Joint pain has a particular shape. Unlike pain that drifts across the body or shows up everywhere at once, joint pain is local — you can put a finger on it. Knees, shoulders, hips, elbows are the most common culprits; wrists, ankles, and small finger joints show up too. The story usually starts the same way: it has been around longer than you expected, rest helped for a while but did not solve it, ibuprofen takes the edge off without actually changing anything, and you are tired of working around it.

Underneath the symptom, the contributors vary. Some joint pain traces back to an old injury that healed mechanically but never quite re-organized at the tissue level. Some is chronic tendinopathy in the tendons that stabilize the joint — rotator cuff, patellar, common extensor at the elbow. Some is ligament instability that subtly changes how the joint loads through use. Some is mechanical wear that has progressed faster than the rest of the body. Some is an inflammatory contributor sitting underneath everything else. The plan that helps depends on which of those is true for you.

Orthopedic surgery is the right answer for some joint cases — and the team here will tell you so when that is what your picture suggests. For many other cases, a precision non-surgical approach is worth a serious look before more invasive options are committed to. That is the lane this page is about.

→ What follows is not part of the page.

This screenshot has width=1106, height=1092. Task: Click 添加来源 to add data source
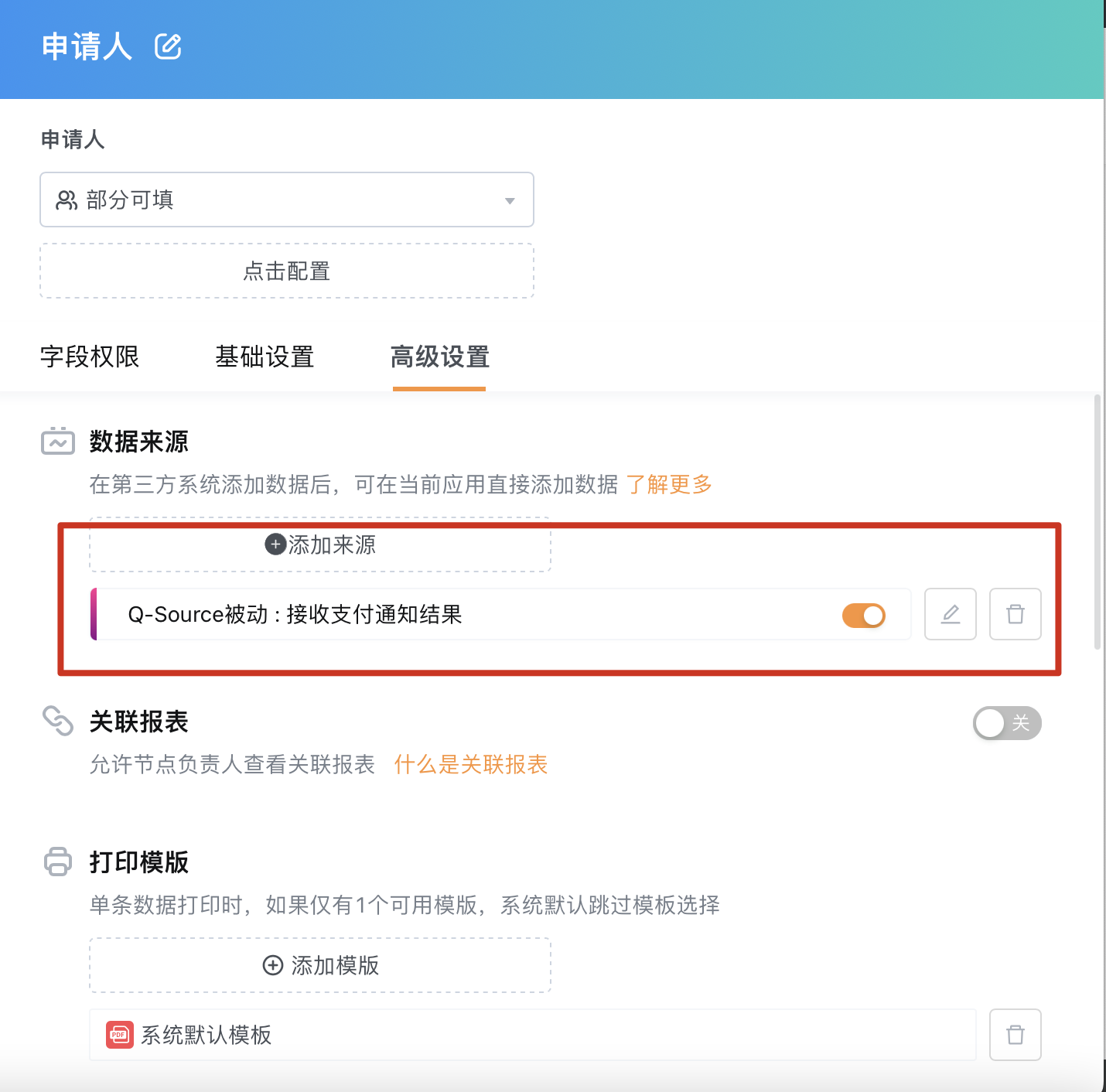(x=320, y=545)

A Precision, Non-Surgical Approach

Joint pain treatment in Lansing, MI at this clinic starts with assessment of the specific joint, not a generic pain protocol. Dr. Janet Eng is a board-certified emergency physician with thirty-plus years of clinical experience, fellowship-trained in medical toxicology, with continued training through the University of South Florida Morsani Personalized Medicine Course, A4M, AMMG, IFM, Frequency Specific Microcurrent, and My Injection Training, and currently participating in the AMSKU Ultrasound Fellowship. The ultrasound fellowship matters directly here — joint cases benefit from being able to actually see the tendon, ligament, capsule, and surrounding fluid rather than guessing from palpation. Once the structures involved are visualized and the stage is named (acute, subacute, chronic, post-surgical), the modality choice falls out of the assessment rather than from a one-size-fits-all menu. Different tissue at a different stage calls for different tools.

What to Expect at the Assessment

First visit is an evaluation of the specific joint that has been the problem, not a packaged session. Dr. Eng goes through the history — when it started, how it has changed, what has been tried, what activity or load reproduces it — and examines the joint hands-on. Where it helps, the ultrasound goes on the area so she can see the tendon, ligament, capsule, or fluid behavior directly. By the end of that visit she will tell you straight: whether non-surgical work is a reasonable next step, what a realistic course looks like, or whether your picture warrants orthopedic referral before any modality plan moves forward. Some joint cases are genuinely surgical, and she would rather say so up front than build a treatment plan that does not address what your tissue actually needs.